Fragmento del documento

☆ ☆ ☆ ☆

Juana, una sacerdotisa maya, me habló de la importancia del tejido y
el diseño que cada grupo étnico impregna en sus huipiles, ya que no es
considerada sólo una prenda de vestir, sino también un símbolo de pertenencia
que las conecta con sus raíces primigenias. Una mujer dedicada ocho horas
diarias a su confección, se demoraría aproximadamente dos meses en terminarlo. Antiguamente,
incluso, cuando una joven se comprometía en matrimonio, tanto las mujeres de su
familia como las de la familia del novio, se unían para bordarle con seda
blanca el huipil que vestiría ese día, así, a través de sus manos, establecían
un lazo en el acto de tejer y que se materializaba, finalmente, en el producto
artesanal. La tarea duraba más de cuatro meses de dedicación exclusiva.
Sacando cuentas,
un huipil simple que estuviera a la venta costaría más de mil quinientos
dólares, si también en el comercio se considerara la mano de obra, no obstante,
todos sabemos que existen muy pocas personas dispuestas a pagar lo que
realmente vale este trabajo. Por esto, no es raro encontrar los huipiles que ya
han sido usados y aquellos en que el paso del tiempo se ha impregnado, amontonados
en tiendas de toda Guatemala, a un precio excesivamente bajo para el trabajo
que representan. Ante la posibilidad de que quede finalmente en la basura el
esfuerzo y el cariño que se ha puesto en el bordado, resulta mejor venderlos a
extranjeros que los usarán para adornar las paredes de sus casas.

☆ ☆ ☆ ☆

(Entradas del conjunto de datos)
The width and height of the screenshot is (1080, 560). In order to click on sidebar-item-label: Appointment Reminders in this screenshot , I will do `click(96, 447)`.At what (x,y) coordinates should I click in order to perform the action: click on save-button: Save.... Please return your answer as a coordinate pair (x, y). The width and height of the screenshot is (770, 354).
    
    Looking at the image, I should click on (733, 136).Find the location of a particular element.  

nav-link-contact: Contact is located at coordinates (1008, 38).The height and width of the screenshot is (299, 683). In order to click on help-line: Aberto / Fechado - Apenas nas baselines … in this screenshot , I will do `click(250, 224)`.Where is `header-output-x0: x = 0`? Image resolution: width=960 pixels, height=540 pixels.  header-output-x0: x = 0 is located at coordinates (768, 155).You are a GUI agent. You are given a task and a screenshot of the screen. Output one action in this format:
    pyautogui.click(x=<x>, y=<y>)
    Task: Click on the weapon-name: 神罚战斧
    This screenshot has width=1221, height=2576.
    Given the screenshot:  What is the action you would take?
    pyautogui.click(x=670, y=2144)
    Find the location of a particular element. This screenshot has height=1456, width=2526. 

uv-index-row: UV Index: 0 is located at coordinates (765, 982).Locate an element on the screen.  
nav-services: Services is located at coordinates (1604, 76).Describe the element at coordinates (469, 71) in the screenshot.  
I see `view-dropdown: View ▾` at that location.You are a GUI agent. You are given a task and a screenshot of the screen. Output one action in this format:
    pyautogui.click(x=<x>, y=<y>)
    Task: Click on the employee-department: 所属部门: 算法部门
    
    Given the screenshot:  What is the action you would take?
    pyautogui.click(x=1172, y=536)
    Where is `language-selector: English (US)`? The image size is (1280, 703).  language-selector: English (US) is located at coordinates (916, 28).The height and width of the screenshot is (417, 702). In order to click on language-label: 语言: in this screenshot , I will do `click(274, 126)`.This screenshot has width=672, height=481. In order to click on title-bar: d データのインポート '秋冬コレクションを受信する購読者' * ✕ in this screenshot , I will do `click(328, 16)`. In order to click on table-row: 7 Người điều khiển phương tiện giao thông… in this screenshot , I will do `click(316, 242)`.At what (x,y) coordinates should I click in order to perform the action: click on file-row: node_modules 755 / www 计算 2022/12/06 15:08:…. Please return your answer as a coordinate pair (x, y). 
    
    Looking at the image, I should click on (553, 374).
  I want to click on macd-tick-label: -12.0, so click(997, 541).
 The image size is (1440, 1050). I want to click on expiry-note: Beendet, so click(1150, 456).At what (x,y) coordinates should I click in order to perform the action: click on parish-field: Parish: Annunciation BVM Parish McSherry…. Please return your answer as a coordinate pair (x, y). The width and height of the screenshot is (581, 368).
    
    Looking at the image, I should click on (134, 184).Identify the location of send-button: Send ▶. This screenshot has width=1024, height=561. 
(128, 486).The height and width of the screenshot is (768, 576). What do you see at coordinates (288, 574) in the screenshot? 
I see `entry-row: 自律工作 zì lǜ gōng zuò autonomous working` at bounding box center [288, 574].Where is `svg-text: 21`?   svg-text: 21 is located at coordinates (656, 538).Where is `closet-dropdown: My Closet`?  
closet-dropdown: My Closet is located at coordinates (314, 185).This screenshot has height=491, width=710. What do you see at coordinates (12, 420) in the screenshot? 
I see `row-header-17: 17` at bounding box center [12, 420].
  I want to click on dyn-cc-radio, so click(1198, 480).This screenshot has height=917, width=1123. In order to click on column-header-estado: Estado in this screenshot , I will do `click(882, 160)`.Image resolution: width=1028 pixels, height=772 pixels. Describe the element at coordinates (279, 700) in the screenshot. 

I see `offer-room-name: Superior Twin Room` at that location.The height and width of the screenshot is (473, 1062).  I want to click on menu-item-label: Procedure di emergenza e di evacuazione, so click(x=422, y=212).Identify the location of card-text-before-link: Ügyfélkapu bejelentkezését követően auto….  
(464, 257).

☆ ☆ ☆ ☆

Partes del ejercicio
1 > Según el texto sobre los huipiles, ¿cuánto tardaría en confeccionar uno una mujer que le dedicara ocho horas diarias?
2 > Continúa el texto sobre los huipiles a partir de su última oración.
No hace falta consultar los registros.

Respuestas esperadas
1 > Aproximadamente dos meses.

2 >
Frente al costo simbólico que este trabajo representa, cada día quedan
menos compradores y menos artesanos dispuestos a dejar su vida en este arte.
Los compradores, turistas gringos en su mayoría, se desviven pidiendo precios
aún más bajos a los artesanos que recorren Guatemala. Probablemente utilizan el
huipil una o dos veces, instaurando la moda del arte indígena entre sus amigos,
para terminar colgando el huipil en sus casas que, al menos cumplen su cometido
de alegrar con sus colores los muros blancos. Por su parte, los mayas
guatemaltecos tampoco están dispuestos a invertir tanto tiempo en la confección
de nuevos huipiles, por lo que se conforman con recolectar y vender aquellos
que ya nadie utiliza y que fueron fabricados muchos años atrás. Al menos esto
es lo que sucede en gran parte de Guatemala de la que Chichicastenango cada vez
más se constituye una excepción.
Conocí a Antonio en Chile, en la Feria de Artesanía que organiza la
Universidad Católica. Fue por él que escuché por primera vez hablar de los
huipiles y su significado para su cultura maya. Años después fui a verlo a su
tierra, Chichicastenango, donde retomamos la conversación iniciada algunos años
antes y me contó acerca de su afán por preservar este arte que teme se pierda
para siempre. De inmediato decidió hacerme un recorrido por su taller, el lugar
donde se produce la magia y se mantiene viva la tradición.
Antonio entendió las dificultades que representa continuar con la
confección de los huipiles, sin embargo, de forma visionaria, ideó una manera
de conservarlos a través del reciclaje.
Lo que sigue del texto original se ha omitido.